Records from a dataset
= Beginning of Section =
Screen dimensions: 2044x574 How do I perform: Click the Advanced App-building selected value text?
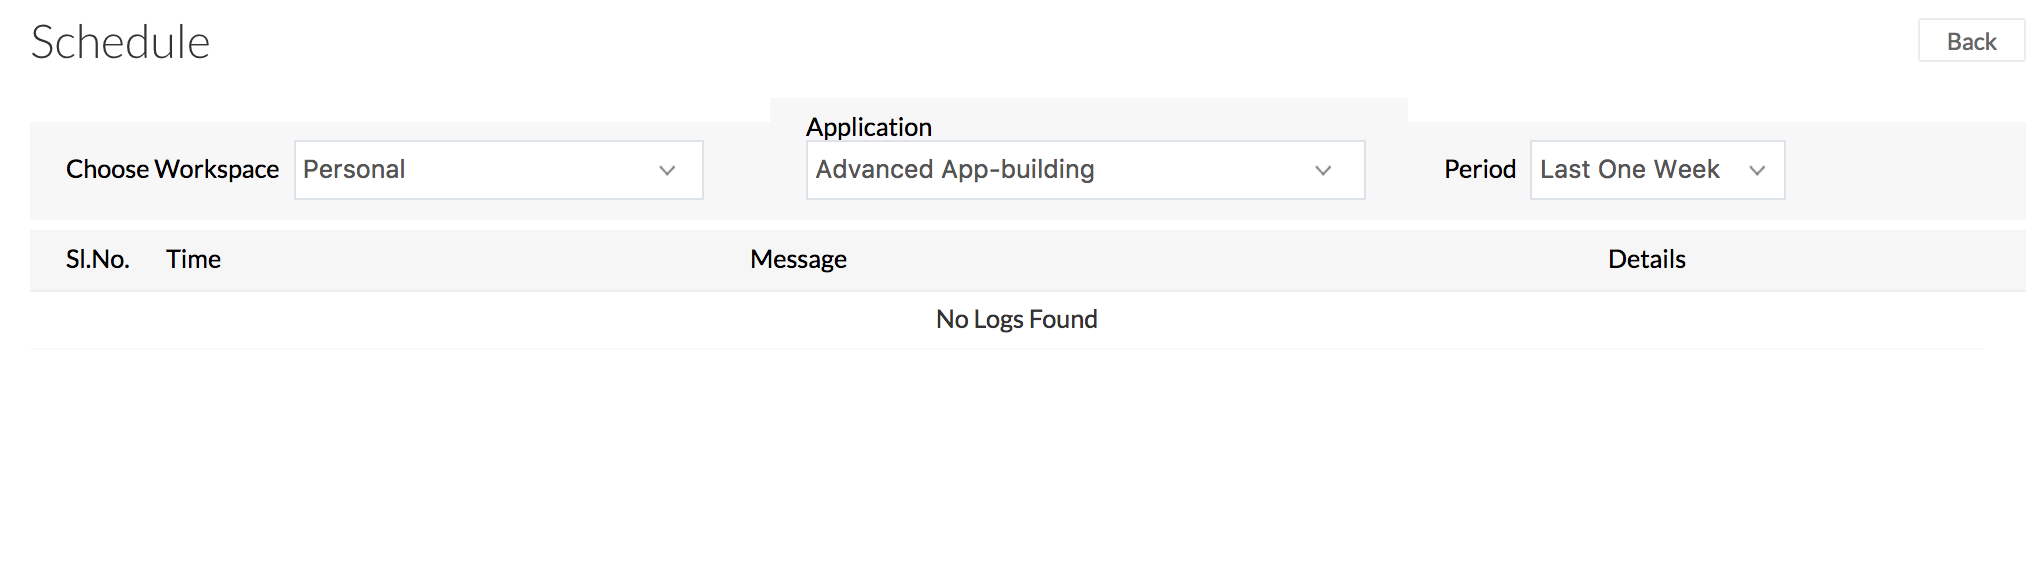point(954,170)
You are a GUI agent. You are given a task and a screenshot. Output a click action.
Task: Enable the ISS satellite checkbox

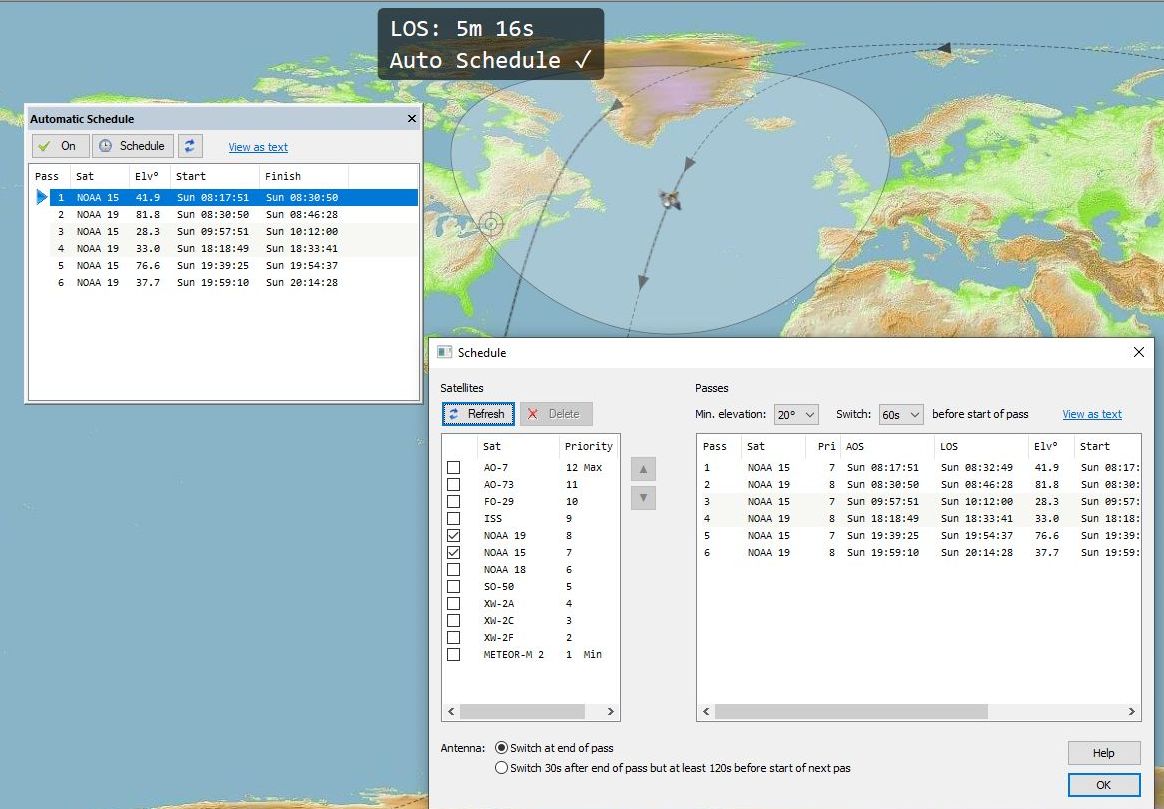coord(454,518)
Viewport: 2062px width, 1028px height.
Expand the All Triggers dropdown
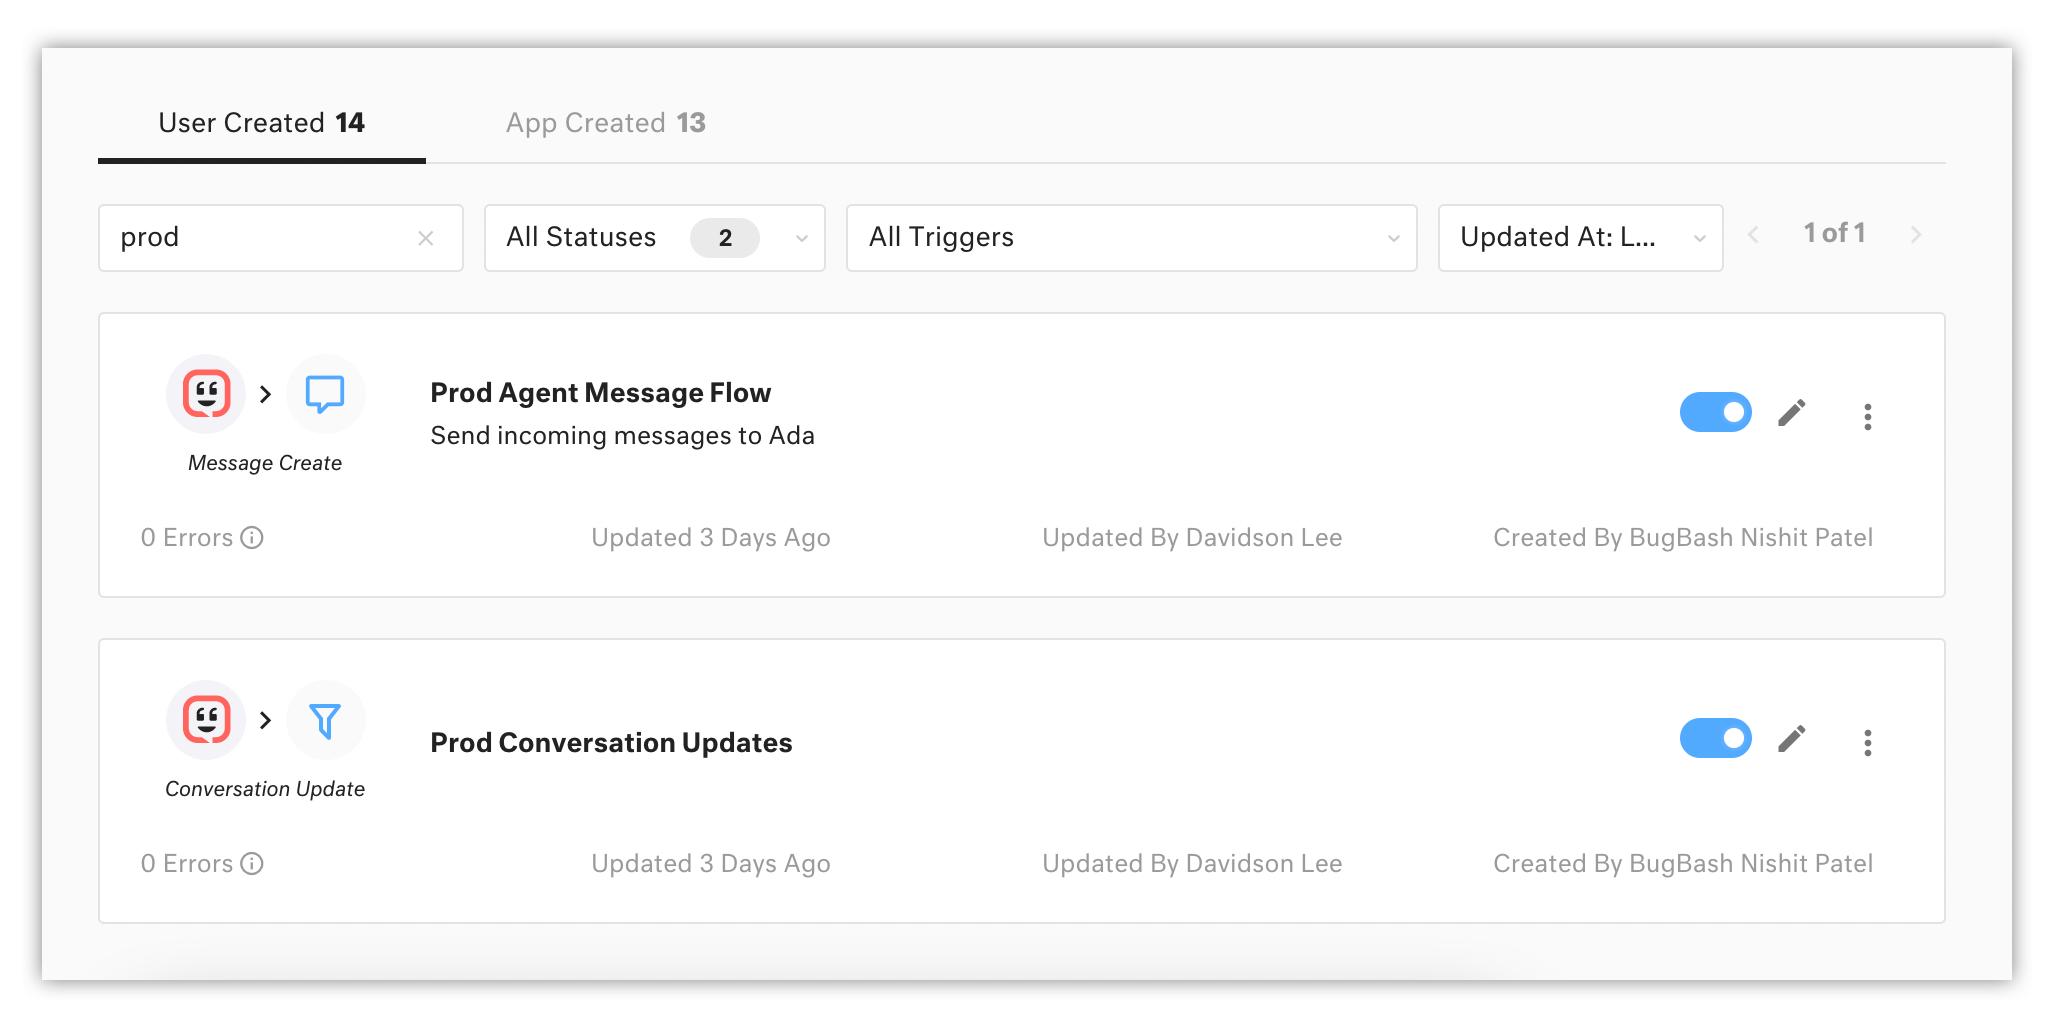(x=1131, y=238)
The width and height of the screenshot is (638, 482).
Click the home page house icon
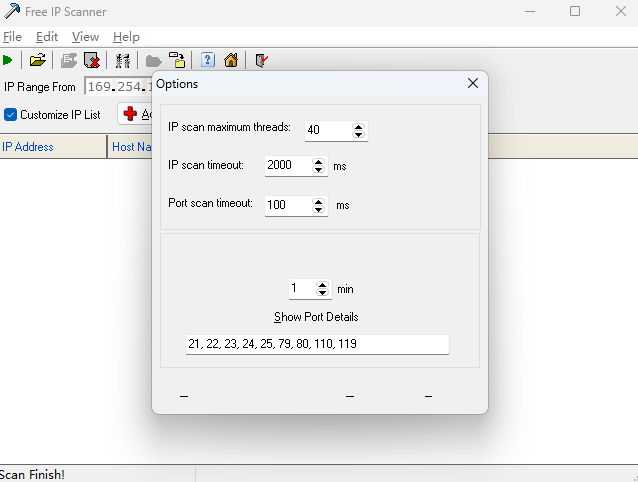point(231,61)
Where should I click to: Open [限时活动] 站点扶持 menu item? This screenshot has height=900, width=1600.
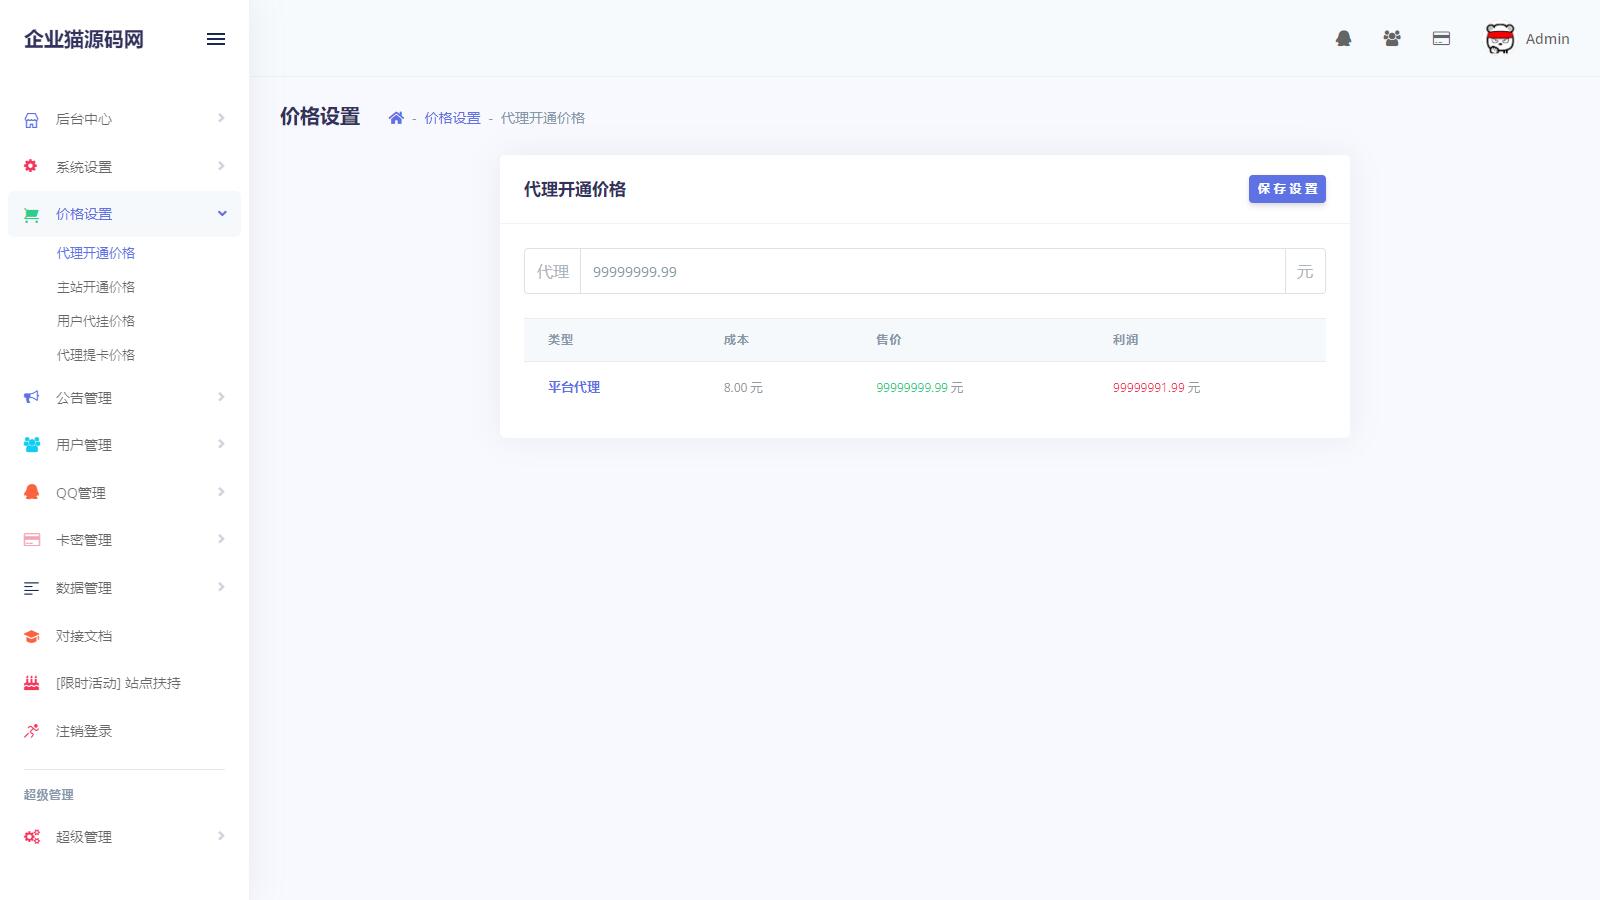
= End of Section =
WORK REQUIRED
Write out, exactly and with no pictures, the lines of the data from the first through the line containing "Viewport: 2062px width, 1028px height.".

SOLVED PROBLEM
Screen dimensions: 2044x574 How do I perform: Click the Advanced App-building selected value text?
point(954,170)
You are a GUI agent. You are given a task and a screenshot. Output a click action.
Task: Enable the ISS satellite checkbox

coord(454,518)
Viewport: 2062px width, 1028px height.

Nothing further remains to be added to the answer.